The task:
From the entries below, copy every line that holds the word "settings".

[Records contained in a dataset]
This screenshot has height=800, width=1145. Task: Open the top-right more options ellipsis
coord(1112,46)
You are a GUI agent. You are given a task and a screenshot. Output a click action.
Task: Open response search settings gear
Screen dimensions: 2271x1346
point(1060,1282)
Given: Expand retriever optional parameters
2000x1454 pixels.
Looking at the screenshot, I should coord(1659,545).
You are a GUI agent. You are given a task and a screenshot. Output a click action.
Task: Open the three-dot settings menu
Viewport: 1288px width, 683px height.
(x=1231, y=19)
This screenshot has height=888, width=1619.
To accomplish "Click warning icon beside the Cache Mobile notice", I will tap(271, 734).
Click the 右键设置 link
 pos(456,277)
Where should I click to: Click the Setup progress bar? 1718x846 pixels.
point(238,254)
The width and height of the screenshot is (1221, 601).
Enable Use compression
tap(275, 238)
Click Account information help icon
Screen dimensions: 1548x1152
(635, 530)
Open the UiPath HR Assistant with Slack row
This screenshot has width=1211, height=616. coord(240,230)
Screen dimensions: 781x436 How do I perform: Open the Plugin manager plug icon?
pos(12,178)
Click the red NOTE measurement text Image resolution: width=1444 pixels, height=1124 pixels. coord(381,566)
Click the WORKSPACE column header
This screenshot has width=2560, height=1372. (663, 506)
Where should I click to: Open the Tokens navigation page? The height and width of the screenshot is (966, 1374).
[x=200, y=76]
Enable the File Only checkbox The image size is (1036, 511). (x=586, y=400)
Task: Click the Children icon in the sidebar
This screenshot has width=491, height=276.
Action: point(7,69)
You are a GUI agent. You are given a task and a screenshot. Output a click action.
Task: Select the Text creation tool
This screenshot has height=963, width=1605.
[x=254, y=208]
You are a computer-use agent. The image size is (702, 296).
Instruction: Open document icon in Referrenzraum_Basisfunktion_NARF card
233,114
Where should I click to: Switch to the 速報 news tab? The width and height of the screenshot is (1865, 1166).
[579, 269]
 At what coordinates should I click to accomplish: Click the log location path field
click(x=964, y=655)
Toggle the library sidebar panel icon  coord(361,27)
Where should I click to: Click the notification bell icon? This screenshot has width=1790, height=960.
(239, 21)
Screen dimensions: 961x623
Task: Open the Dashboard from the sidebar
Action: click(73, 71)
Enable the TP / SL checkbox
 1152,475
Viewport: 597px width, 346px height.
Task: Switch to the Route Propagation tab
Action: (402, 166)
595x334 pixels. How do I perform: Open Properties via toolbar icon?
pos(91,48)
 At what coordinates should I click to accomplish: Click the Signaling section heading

Output for this task:
Task: Open response search settings gear
Task: Open the three-dot settings menu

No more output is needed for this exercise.